Зубодробительная скука первых пар. Голодно, холодно, за окном – зимняя уральская мгла. Стёкла как будто отсутствуют, но в лекционном амфитеатре, обитом деревянными панелями (когда-то это выглядело дико продвинуто и модно), спертый воздух и безликие соученики, лица которых не припоминаются даже при усиленном питании. Ссохшийся сочень. Дешевый портвейн в облезлой общаге на улице Воровского. Первые приводы в милицию, но главное – тоска беспросветности, вылезти из которой позволяли лишь заграничные вещи, так сильно манившие лоском и обещанием праздника наполненной, полноценной жизни.
Нехорошие эмоции
От безысходности Вася мечтал поскорее убраться из странной квартиры подобру-поздорову.
– А я сколько раз тебе говорила, что не надо к Бендерихе ходить…
Он уже слышал, как Маруся Тургояк торжествующе подзадоривает его при встрече, когда всё благополучно закончится. Когда всё. Благополучно. Закончится. В последнее время вот и Лена Пушкарёва опасно сблизилась с Инной, учившейся параллелью старше (особых звёзд не хватает, у соучеников авторитетом не пользуется, в школе выглядит дикой и необъезженной), после занятий их несколько раз видели вместе. Вот и Вася, поднимаясь на пятый этаж за новыми книгами, всё чаще и чаще встречает Инну у Пушкарёвых. Там и про тайные диски она им рассказала, чтобы теперь Васю пристально рассматривал товарищ Бендер.
Тургояк явно ревнует – фантастика ей точно неинтересна, Инна попросту неприятна. Маруся любит властвовать и владеть ситуацией, «держать шишку», когда всё подконтрольно и ничего не ускользает от взгляда, а тут непонятный «союз трех», объединённых какими-то умозрительными материями. Непорядок. В школе, на уроках и на переменах, всё с Пушкарёвой было как раньше, а вот потом, в «свободное время», Лена начала ускользать и дистанцироваться от главной подруги. Кому такое выйдет по нраву?
– Мой папа Ив Монтана очень даже любит.
Вася вспомнил отца, глядя прямо в глаза товарищу Бендеру и намеренно превращая многоточие в твёрдую красную точку.
– Отцу, кстати, привет. Нужно его навестить. Вспомнить былое. Вот тебе, мальчик, шоколадка «Пальма». Слышал когда-нибудь про пальмовое масло? Она из него сделана – прикинь, из настоящей африканской пальмы…

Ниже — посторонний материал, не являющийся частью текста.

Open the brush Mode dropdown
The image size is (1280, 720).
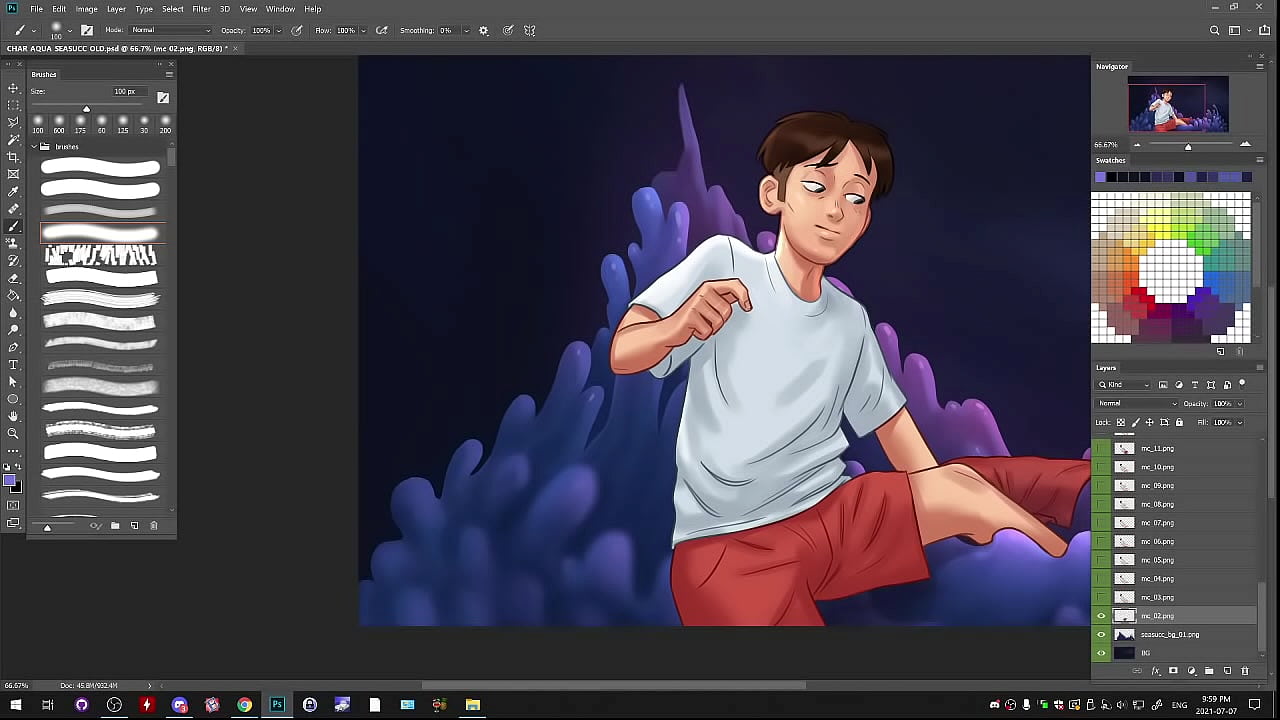172,30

Вася кивнул непонятно чему, не глядя сунул мягкую плитку в карман. Пулей выскочил в коридор, мельком увидев стариков на кухне. Дед сидел за столом, бабушка нависала над ним с ложкой, но оба застыли, не двигались. Вася так торопился домой, точнее, сначала на улицу, вон из чужого подъезда, что тут же про всё это забыл. Дома вытащил «Пальму» из кармана, когда она превратилась в кусок пластилина.
Не ждали
Через пару дней в дверь их квартиры позвонили, Вася пошёл открывать и, к удивлению, скрыть которое было невозможно, увидел товарища Бендера. В руках тот держал прямоугольник, аккуратно завернутый в газету «Правда».